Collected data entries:
╭──

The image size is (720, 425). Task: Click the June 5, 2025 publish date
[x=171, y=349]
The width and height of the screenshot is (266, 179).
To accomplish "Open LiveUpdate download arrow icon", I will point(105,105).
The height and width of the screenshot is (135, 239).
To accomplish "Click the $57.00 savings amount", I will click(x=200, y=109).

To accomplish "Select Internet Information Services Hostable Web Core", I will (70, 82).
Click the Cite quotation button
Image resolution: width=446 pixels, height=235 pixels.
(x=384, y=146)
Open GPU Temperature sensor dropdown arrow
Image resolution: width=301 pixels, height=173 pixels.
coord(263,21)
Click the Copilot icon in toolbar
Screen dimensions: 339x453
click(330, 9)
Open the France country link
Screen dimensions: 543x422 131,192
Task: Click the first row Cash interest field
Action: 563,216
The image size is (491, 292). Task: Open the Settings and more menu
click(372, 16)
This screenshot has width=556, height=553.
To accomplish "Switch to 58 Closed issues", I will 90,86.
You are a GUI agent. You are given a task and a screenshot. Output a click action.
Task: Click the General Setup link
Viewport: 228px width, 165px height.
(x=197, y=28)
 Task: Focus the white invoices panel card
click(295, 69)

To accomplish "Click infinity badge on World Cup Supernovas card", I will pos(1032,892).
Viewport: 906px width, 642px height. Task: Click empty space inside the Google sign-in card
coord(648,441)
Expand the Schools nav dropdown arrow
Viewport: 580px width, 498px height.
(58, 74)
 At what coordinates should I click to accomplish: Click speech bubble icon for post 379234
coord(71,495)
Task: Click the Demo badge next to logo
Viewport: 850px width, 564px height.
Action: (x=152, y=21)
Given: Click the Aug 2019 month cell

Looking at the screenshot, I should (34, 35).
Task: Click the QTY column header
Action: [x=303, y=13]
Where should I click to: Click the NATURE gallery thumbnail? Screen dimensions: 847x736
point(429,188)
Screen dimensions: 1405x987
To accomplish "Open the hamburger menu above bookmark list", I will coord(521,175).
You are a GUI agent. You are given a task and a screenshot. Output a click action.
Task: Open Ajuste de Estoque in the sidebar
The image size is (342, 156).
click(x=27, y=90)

╰──

Print every entry exactly as it appears.

The image size is (720, 425). Task: Click the June 5, 2025 publish date
[x=171, y=349]
The width and height of the screenshot is (266, 179).
To accomplish "Open LiveUpdate download arrow icon", I will point(105,105).
The height and width of the screenshot is (135, 239).
To accomplish "Click the $57.00 savings amount", I will click(x=200, y=109).

To accomplish "Select Internet Information Services Hostable Web Core", I will (70, 82).
Click the Cite quotation button
Image resolution: width=446 pixels, height=235 pixels.
(x=384, y=146)
Open GPU Temperature sensor dropdown arrow
Image resolution: width=301 pixels, height=173 pixels.
coord(263,21)
Click the Copilot icon in toolbar
Screen dimensions: 339x453
click(330, 9)
Open the France country link
Screen dimensions: 543x422 131,192
Task: Click the first row Cash interest field
Action: 563,216
The image size is (491, 292). Task: Open the Settings and more menu
click(372, 16)
This screenshot has width=556, height=553.
To accomplish "Switch to 58 Closed issues", I will 90,86.
You are a GUI agent. You are given a task and a screenshot. Output a click action.
Task: Click the General Setup link
Viewport: 228px width, 165px height.
(x=197, y=28)
 Task: Focus the white invoices panel card
click(295, 69)

To accomplish "Click infinity badge on World Cup Supernovas card", I will pos(1032,892).
Viewport: 906px width, 642px height. Task: Click empty space inside the Google sign-in card
coord(648,441)
Expand the Schools nav dropdown arrow
Viewport: 580px width, 498px height.
(58, 74)
 At what coordinates should I click to accomplish: Click speech bubble icon for post 379234
coord(71,495)
Task: Click the Demo badge next to logo
Viewport: 850px width, 564px height.
Action: (x=152, y=21)
Given: Click the Aug 2019 month cell

Looking at the screenshot, I should (34, 35).
Task: Click the QTY column header
Action: [x=303, y=13]
Where should I click to: Click the NATURE gallery thumbnail? Screen dimensions: 847x736
point(429,188)
Screen dimensions: 1405x987
To accomplish "Open the hamburger menu above bookmark list", I will coord(521,175).
You are a GUI agent. You are given a task and a screenshot. Output a click action.
Task: Open Ajuste de Estoque in the sidebar
The image size is (342, 156).
click(x=27, y=90)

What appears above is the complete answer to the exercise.